Stored data entries
+++++

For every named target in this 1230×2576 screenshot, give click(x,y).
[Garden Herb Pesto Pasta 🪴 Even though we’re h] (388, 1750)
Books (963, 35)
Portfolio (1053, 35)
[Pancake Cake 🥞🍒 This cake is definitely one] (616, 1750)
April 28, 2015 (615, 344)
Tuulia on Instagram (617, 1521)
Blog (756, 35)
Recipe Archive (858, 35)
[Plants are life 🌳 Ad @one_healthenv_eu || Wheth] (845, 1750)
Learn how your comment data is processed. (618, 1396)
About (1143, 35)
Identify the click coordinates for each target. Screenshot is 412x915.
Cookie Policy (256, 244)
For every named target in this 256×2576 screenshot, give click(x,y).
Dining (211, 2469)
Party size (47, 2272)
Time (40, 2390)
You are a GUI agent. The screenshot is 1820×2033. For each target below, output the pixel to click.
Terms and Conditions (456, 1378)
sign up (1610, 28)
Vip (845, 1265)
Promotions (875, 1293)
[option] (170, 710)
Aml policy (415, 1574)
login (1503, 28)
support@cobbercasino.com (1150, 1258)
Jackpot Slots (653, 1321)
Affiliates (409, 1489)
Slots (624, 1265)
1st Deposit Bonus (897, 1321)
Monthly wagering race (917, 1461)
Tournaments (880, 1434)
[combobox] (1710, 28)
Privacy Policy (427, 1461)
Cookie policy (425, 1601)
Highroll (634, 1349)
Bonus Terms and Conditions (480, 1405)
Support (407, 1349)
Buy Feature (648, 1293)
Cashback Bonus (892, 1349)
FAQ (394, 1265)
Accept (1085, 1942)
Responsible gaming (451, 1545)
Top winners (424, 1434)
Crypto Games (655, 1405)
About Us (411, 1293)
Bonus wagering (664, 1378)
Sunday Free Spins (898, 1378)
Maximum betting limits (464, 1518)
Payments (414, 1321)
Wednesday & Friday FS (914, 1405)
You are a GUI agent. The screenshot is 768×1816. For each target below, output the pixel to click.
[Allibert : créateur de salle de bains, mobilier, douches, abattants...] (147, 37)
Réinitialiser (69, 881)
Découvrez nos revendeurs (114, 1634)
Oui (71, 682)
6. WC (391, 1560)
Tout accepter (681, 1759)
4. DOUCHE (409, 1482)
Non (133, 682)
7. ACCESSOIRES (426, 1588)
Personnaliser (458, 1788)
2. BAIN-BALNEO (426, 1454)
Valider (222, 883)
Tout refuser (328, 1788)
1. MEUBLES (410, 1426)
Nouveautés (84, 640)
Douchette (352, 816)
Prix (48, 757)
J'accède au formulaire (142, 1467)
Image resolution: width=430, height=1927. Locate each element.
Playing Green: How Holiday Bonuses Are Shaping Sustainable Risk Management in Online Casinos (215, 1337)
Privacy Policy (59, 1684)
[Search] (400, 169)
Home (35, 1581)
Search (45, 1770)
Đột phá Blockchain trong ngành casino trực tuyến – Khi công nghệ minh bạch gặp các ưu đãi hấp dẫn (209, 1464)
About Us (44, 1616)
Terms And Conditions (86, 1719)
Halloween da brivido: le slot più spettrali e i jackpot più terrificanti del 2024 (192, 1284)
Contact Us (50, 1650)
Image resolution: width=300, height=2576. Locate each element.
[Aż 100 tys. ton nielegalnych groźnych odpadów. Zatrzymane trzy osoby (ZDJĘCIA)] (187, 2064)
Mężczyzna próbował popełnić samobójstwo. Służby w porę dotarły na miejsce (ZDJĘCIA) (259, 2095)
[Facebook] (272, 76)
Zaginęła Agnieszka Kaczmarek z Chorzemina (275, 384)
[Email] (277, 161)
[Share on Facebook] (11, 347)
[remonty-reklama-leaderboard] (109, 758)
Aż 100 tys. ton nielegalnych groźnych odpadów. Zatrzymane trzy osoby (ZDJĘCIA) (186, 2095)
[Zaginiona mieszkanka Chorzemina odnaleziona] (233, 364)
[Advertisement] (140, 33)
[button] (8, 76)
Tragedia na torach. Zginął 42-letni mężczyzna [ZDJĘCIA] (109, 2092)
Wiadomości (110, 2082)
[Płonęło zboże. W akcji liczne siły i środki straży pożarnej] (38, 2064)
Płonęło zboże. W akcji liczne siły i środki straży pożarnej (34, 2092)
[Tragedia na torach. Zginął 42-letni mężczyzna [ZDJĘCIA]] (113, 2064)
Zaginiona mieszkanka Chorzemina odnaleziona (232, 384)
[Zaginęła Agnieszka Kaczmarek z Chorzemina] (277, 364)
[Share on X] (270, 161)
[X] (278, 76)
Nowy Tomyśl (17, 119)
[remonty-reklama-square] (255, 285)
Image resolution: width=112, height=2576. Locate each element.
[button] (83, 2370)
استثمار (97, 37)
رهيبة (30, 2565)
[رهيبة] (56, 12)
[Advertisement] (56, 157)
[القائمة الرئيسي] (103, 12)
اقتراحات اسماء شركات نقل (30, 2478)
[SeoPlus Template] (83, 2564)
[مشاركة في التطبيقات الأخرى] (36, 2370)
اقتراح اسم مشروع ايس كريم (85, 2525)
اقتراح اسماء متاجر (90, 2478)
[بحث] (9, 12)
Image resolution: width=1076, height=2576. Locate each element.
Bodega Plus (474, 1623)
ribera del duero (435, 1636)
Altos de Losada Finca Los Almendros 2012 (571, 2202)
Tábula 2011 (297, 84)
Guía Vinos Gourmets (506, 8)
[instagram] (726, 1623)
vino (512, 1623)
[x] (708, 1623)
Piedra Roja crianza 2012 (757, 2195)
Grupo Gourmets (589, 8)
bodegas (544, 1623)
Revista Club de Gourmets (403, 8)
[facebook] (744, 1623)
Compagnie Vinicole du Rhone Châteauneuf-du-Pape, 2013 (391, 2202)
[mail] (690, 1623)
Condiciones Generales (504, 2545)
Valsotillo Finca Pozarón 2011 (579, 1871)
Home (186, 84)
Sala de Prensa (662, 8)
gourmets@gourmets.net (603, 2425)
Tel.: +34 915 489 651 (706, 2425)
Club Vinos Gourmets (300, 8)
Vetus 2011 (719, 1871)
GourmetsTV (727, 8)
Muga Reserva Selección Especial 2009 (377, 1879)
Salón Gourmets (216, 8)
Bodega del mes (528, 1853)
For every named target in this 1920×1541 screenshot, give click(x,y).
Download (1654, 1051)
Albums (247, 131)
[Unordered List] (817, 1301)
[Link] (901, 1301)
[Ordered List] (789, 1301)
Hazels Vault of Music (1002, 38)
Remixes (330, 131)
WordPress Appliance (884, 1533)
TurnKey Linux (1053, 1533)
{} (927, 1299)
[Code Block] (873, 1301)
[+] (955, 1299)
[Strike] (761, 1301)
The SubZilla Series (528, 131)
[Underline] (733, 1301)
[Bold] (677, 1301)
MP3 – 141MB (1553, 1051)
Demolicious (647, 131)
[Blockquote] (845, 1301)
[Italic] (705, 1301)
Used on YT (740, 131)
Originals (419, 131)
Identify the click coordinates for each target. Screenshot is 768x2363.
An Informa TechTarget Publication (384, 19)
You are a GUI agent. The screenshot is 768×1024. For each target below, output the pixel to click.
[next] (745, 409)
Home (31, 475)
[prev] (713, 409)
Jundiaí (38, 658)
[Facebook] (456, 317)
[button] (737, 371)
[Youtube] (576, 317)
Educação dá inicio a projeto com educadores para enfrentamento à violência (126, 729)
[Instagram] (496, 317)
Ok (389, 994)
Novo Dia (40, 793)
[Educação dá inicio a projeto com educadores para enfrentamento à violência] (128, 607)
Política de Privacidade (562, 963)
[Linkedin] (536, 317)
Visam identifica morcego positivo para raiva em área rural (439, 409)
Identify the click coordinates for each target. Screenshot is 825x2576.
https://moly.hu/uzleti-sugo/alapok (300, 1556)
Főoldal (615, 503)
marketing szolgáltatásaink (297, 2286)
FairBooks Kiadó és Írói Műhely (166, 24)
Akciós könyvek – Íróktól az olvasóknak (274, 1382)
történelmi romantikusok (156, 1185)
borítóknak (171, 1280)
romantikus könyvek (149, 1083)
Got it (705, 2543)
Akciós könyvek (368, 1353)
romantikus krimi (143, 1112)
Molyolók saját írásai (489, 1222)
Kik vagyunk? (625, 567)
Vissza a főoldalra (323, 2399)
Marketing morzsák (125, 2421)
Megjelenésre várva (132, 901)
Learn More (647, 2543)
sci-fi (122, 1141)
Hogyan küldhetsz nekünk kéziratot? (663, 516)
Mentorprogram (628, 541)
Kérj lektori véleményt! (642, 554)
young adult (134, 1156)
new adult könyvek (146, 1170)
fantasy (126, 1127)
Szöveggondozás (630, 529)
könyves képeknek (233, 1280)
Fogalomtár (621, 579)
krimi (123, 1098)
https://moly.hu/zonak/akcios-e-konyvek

+++++

→ What you will do
The lines above, starting at the one with "[Garden Herb Pesto" and ending at the one with "Time (40, 2390)", are the only ones to return, exactly as written.

→ Response
[Garden Herb Pesto Pasta 🪴 Even though we’re h] (388, 1750)
Books (963, 35)
Portfolio (1053, 35)
[Pancake Cake 🥞🍒 This cake is definitely one] (616, 1750)
April 28, 2015 (615, 344)
Tuulia on Instagram (617, 1521)
Blog (756, 35)
Recipe Archive (858, 35)
[Plants are life 🌳 Ad @one_healthenv_eu || Wheth] (845, 1750)
Learn how your comment data is processed. (618, 1396)
About (1143, 35)
Identify the click coordinates for each target. Screenshot is 412x915.
Cookie Policy (256, 244)
For every named target in this 256×2576 screenshot, give click(x,y).
Dining (211, 2469)
Party size (47, 2272)
Time (40, 2390)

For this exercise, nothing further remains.